Converting C/C++ Code to D (#define extern)
Brad Roberts
braddr at puremagic.com
Mon Oct 2 22:37:11 PDT 2006
Bill Baxter wrote:
> Serg Kovrov wrote:
>> Hi exiquio, you wrote:
>
>>>
>>> #define MovePiece(pos,from,to) do { \
>>> PieceList(pos,to) = PieceList(pos,from); \
>>> PrevPiece(pos,NextPiece(pos,to)) = to; \
>>> NextPiece(pos,PrevPiece(pos,to)) = to; \
>>> } while(0)
>>
>
>> Although later is somewhat suspicious - how loop meant to break?.
>> Perhaps there is another macro called as function, that has a break
>> statement. You could investigate what exactly it should do and rewrite
>> it more clear.
>>
>
> That's a C preprocessor trick so that a call to the macro can pretend to
> be a regular function call. It allows you to introduce a local
> variable, or have an if-else or loop in the macro. E.g.
>
> #define MaybeDoIt(cond) if (cond) \
> { int ret; \
> ret = prepareToDoIt(); \
> doIt(); \
> }
>
> If you write it like that you can't call it like "MaybeDoIt(false);".

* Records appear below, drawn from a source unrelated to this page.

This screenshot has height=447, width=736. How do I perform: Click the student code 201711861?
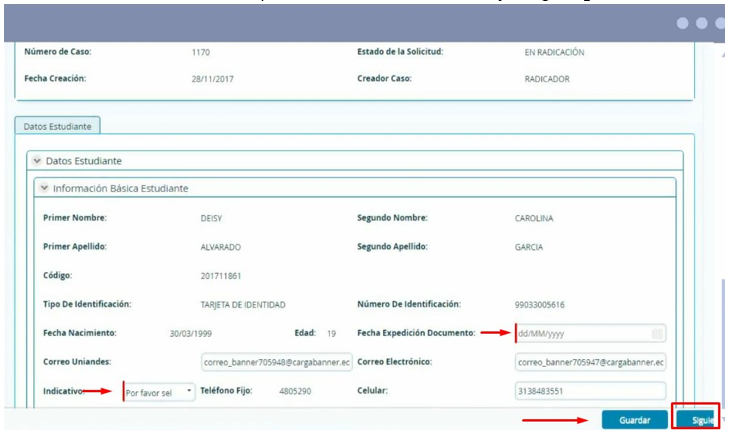[221, 275]
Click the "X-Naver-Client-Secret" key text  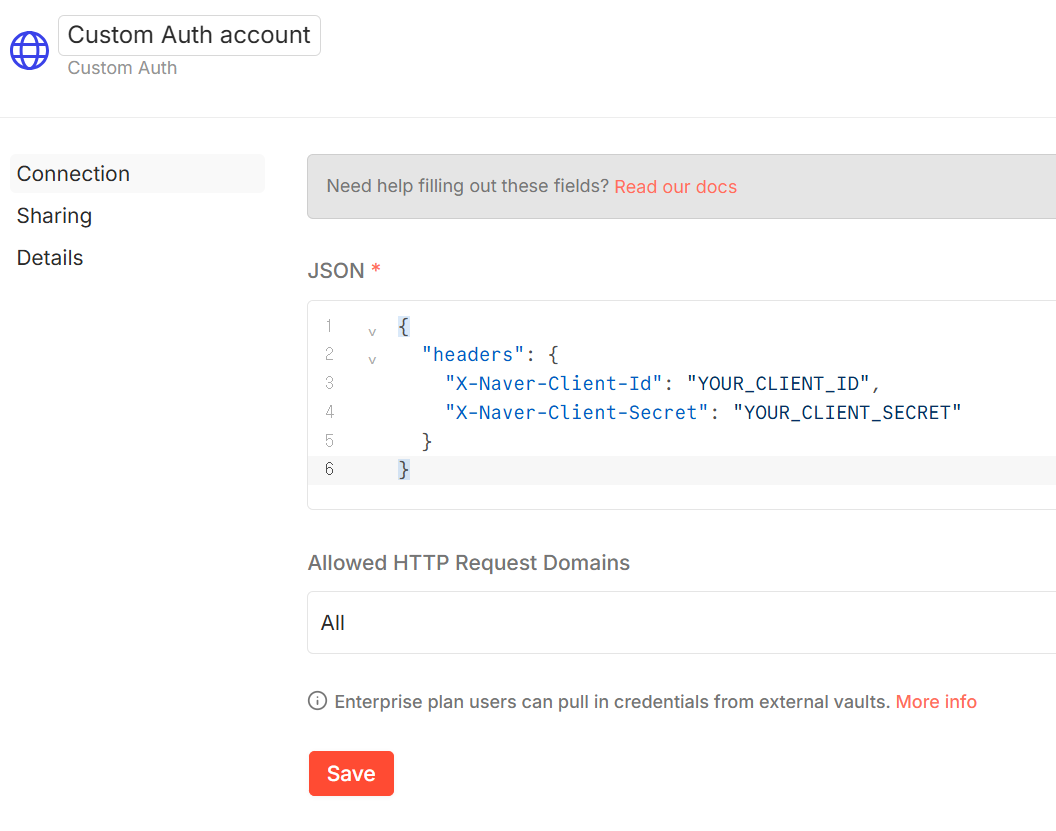coord(577,412)
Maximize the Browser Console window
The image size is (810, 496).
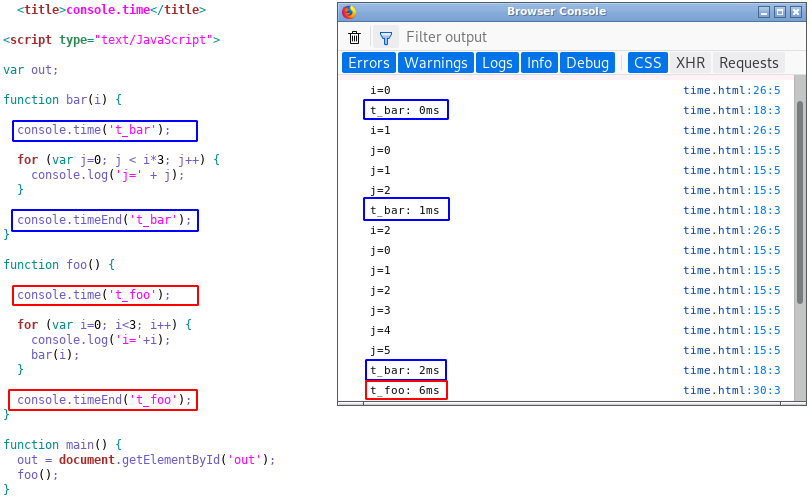tap(779, 12)
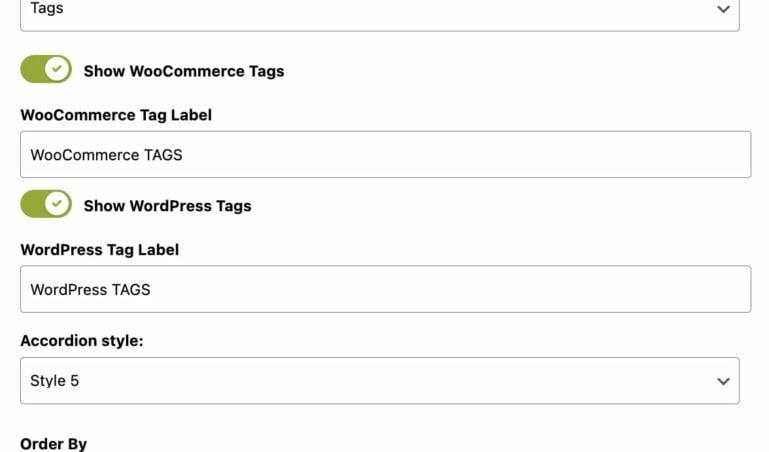769x452 pixels.
Task: Click the Show WordPress Tags label text
Action: click(x=167, y=206)
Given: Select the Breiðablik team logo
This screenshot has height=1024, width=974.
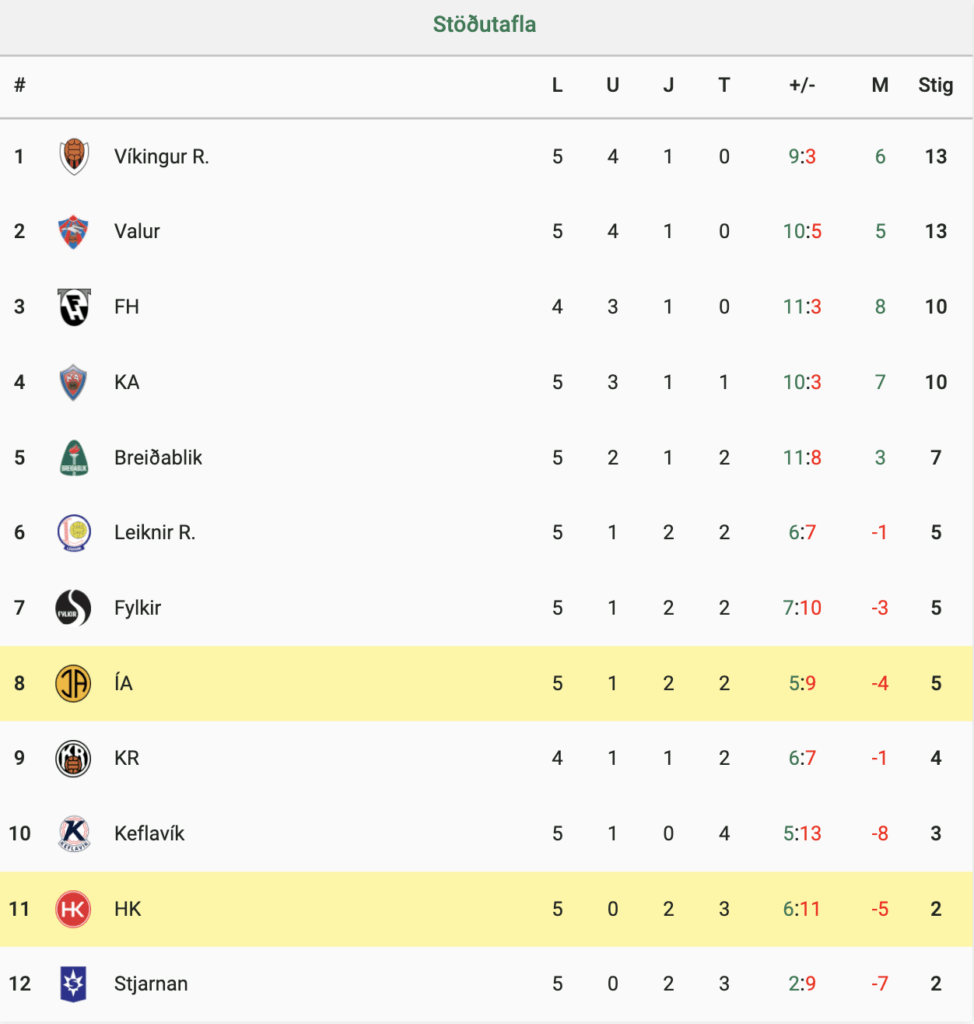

> The ';' on the end is syntactically incorrect. Many C/C++ compilers
> would barf on it. So you wrap it in a do while which needs a ';' at the
> end:
> #define MaybeDoIt(cond) do{\
> if (cond) \
> { int ret; \
> ret = prepareToDoIt(); \
> doIt(); \
> } \
> while(0)
>
> In this case it's really not necessary, though. No loops, if-elses, or
> local variables are introduced so it could just be:
>
> #define MovePiece(pos,from,to) \
> PieceList(pos,to) = PieceList(pos,from); \
> PrevPiece(pos,NextPiece(pos,to)) = to; \
> NextPiece(pos,PrevPiece(pos,to)) = to
>
> Then you would call it like "MovePiece(a,b,c);" from your code.
>
> Either way this should just be made into a regular function. (Which D
> will inline if it feels like it).
>
> --bb
But you can't do:
if (cond)
MovePiece(a, b, c);
and have it behave as you'd expect with your suggested definition but it
would work as expected in the original form. do/while loops form a
valid block, and that's the key difference.